> **Given instruction A**:
In the passage on the VIX, since when has the CBOE reported two market volatility indices?
> **Given instruction B**:
Repeat the part of the passage on the VIX that opens with the words containing "In addition, they" and closes with "2006; Corsi, 2009).".

--- START Extract provided ---

Actually, as from September 2003, the CBOE reports two market volatility indices. The VXO
represents the implied volatility of a hypothetical 30-calendar-day at-the-money S&P 100 index
option, whereas the VIX hinges on the prices of a portfolio of 30-calendar-day S&P 500 calls
and puts with weights being inversely proportional to the squared strike price. The latter thus
gauges the expected market volatility by pooling the information from option prices over the whole
volatility skew, not just at-the-money strikes as in the VXO index. Moreover, the VIX considers a
model-free estimator of the implied volatility, and so it does not depend on any particular option
pricing framework. The motivation for using options on the S&P 500 index rather than the S&P
100 lies on the fact that the S&P 500 is the main stock market benchmark in the US not only for
derivative markets, but also for the hedge fund industry.
This means that the VIX essentially offers a market-determined, forward-looking estimate of
one-month stock market volatility (Hentschel, 2003). Most studies in the literature that tackle the
information content of implied market volatility employ either VIX or VXO time series. See, among
others, Canina and Figlewski (1993), Christensen and Prabhala (1998), Fleming (1998), Poon and
Taylor (2001a,b), Martens and Zein (2004) Koopman et al. (2005), and Bandi and Perron (2006).
All in all, options-implied volatility is typically more informative than time-series volatility models
based on stock market index returns for forecasting purposes, though the latter may sometimes
carry incremental information; see, for example, Becker et al. (2007). Jorion (1995), Xu and Taylor
(1995), Taylor and Xu (1997), and Martens and Zein (2004) provide similar evidence for foreign
exchange markets.
This paper departs from this literature in that we do not attempt to compare the information
content of VIX relative to volatility models based on the S&P 500 index returns. In some sense, we
restrict attention to a much more basic task, namely, to understand the statistical behavior of the
new VIX time series, though we carry out such exercise in a multivariate setting that controls for
macroeconomic and financial market conditions. Our motivation lies on the widespread notion that
the VIX stands for a barometer of the overall market conditions (Whaley, 2000). High VIX levels
typically reflect pessimism, causing equity prices to overshoot on the downside and thus leading to
subsequent rallies. In turn, low VIX levels would mirror complacency among market participants,
setting up the market for disappointment and raising the likelihood of a market correction. In
2
addition, forecasting the VIX index is a necessary step of any trading strategy employing VIX
futures and options at the CBOE Futures Exchange either for trading volatility or for hedging
purposes (Konstantinidi et al., 2008; Carr and Lee, 2009; Clements and Fuller, 2012).
Our analysis complements well the evidence put forth by Fleming et al. (1995) in their ex-
amination of the statistical behavior of the VXO index. They conclude that the daily changes
in the VXO index display a slightly first-order positive autocorrelation, whereas weekly changes
exhibit significant mean reversion, even if there is no sign of either intra-day or -week seasonality.
In addition, they also evince a strong negative and asymmetric association with contemporaneous
stock market returns. In contrast, our findings suggest that the VIX index behaves in a somewhat
different manner. First, the contemporaneous relationship between the VIX index and the S&P
500 index returns does not seem to feature nonlinear or asymmetric effects. Second, we uncover a
strong long-range dependence in the data in line with the long memory that typically characterizes
both options-implied and realized volatility measures (Koopman et al., 2005; Bandi and Perron,
2006; Corsi, 2009).

--- END Extract provided ---
--- START Information provided ---

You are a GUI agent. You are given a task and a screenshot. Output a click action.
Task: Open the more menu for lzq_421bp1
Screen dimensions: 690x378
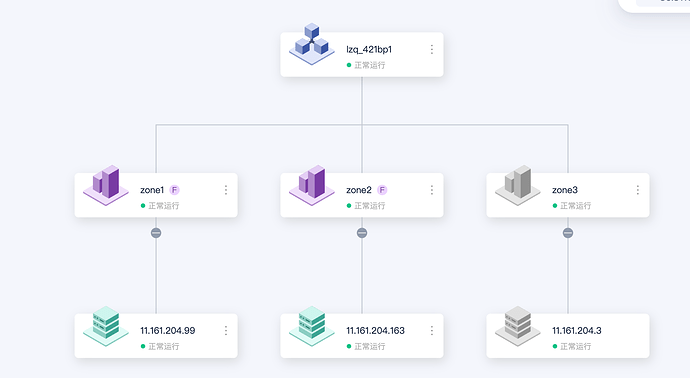(432, 49)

--- END Information provided ---

> **Written solution A**:
Since September 2003.

> **Written solution B**:
In addition, they also evince a strong negative and asymmetric association with contemporaneous
stock market returns. In contrast, our findings suggest that the VIX index behaves in a somewhat
different manner. First, the contemporaneous relationship between the VIX index and the S&P
500 index returns does not seem to feature nonlinear or asymmetric effects. Second, we uncover a
strong long-range dependence in the data in line with the long memory that typically characterizes
both options-implied and realized volatility measures (Koopman et al., 2005; Bandi and Perron,
2006; Corsi, 2009).